The latest uproar over a perceived slight to Islam isn't going quietly into the night. One week on it's spawned its own wikipedia entry, a slew of rants throughout the wingnut blogosphere and obssessive mainstream media coverage. A speedy resolution hasn't been helped by Muslims round the the world again deciding that the appropriate response to barbs about their faith's peacefulness is to bomb churches and issue death threats.
Nor by the fact that this time the offending observations came not from a Danish newspaper but rather the head of the Catholic Church, albeit wrapped in a theology lecture (full text here). It's unfortunate that the Pope couldn't make a point about faith and reason without a reference to jihad.

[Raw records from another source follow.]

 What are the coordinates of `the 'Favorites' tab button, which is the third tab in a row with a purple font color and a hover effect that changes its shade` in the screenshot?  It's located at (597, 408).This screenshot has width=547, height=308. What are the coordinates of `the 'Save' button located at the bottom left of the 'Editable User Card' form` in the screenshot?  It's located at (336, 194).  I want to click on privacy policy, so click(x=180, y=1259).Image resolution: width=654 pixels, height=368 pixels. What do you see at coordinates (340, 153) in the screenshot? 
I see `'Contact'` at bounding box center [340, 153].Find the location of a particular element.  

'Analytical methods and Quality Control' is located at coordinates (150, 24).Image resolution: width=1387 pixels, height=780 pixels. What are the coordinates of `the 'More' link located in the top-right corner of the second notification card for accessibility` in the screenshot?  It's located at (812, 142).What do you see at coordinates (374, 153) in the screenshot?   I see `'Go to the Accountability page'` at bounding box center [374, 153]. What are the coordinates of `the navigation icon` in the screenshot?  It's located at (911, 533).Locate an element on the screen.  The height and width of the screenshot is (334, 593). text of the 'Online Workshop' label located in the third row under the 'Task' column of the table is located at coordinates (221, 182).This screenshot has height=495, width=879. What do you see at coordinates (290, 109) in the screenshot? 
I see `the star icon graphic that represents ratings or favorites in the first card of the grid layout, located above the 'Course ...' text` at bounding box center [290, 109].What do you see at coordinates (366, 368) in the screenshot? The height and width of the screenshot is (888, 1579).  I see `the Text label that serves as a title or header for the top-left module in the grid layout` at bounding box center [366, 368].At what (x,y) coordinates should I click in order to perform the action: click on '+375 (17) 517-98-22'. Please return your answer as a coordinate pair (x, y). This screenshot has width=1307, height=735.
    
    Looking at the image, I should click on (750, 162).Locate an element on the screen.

And he couldn't even do that without quoting that bosom buddy of medieval Catholicism, the Byzantine emperor -
Naturally the emperor also knew the instructions, developed later and recorded in the Qur'an, concerning holy war... [he] addresses his interlocutor with a startling brusqueness on the central question about the relationship between religion and violence in general, saying: "Show me just what Mohammed brought that was new, and there you will find things only evil and inhuman, such as his command to spread by the sword the faith he preached". The emperor, after having expressed himself so forcefully, goes on to explain in detail the reasons why spreading the faith through violence is something unreasonable.
The decisive statement in this argument against violent conversion is this: not to act in accordance with reason is contrary to God's nature... But for Muslim teaching, God is absolutely transcendent. His will is not bound up with any of our categories, even that of rationality.
This passage amounts to the following claims: a) spreading faith through violence is irrational; b) Islam teaches violent conversion; c) Islam teaches an irrational approach to faith. The Pope's speech has to be read as tacit endorsement of all these propositions. You don't use quotes to illustrate a point unless you believe the quotes to be true in substance, even if you find their expression 'startlingly brusque'. And you can't seal yourself off from controversial assertions by putting them in the mouths of medieval monarchs, or by protesting that the statements were tangential to your main point.
The issue here is not whether the claims about Islam are true. The Pope is an official figure and as such doesn't have the freedom that he enjoyed as Joseph Ratzinger, Professor of Theology, to comment on the teachings of other religions. He has the right to say what he wants, but also responsibility for the consequences, especially when pointed observations about the religion in question have a history of generating violence. This isn't 'political correctness', it's political common sense. The pontiff can no more wash his hands of this than politicians who accuse foreigners of stealing jobs can divorce themselves from a xenophobic backlash in the electorate.
Pope Benedict would have done better citing the example rather than the ideas of the said Byzantine emperor. Manuel II may have argued that Islam is disposed to violence, but he and his Muslim interlocutor were debating the issue with words rather than swords (not that Manuel had much choice, at a time when the Turks were tightening the noose round his beleagured 'empire'). One might have expected some progress on interfaith relations over the intervening six centuries. Instead they seem to be heading back to an era captured by the opening scene of Alan Savage's Ottoman, in which Manuel II's son is presented with the severed, uncircumcised penis of a Hungarian knight as proof of the fate of the last crusade.
Postscript
For firebreathing secularists, the natural response to this sort of thing is a pox-on-both-your-houses. I stick by my angle: the trouble isn't with religion per se, but with trying simultaneously to be a theologian and a politician.
1 comment:
The Pope may insist that the thoughts he expressed weren't his own, but fellow theology lecturers aren't fooled -
"The message of Regensburg is that logos - reason - is at the heart of Christianity, whereas the God of Islam is more arbitrary, and in the absence of reason lie the seeds of war.
"For Christians, God is love. Muslims don't know what God is, only that he exists and dominates the world."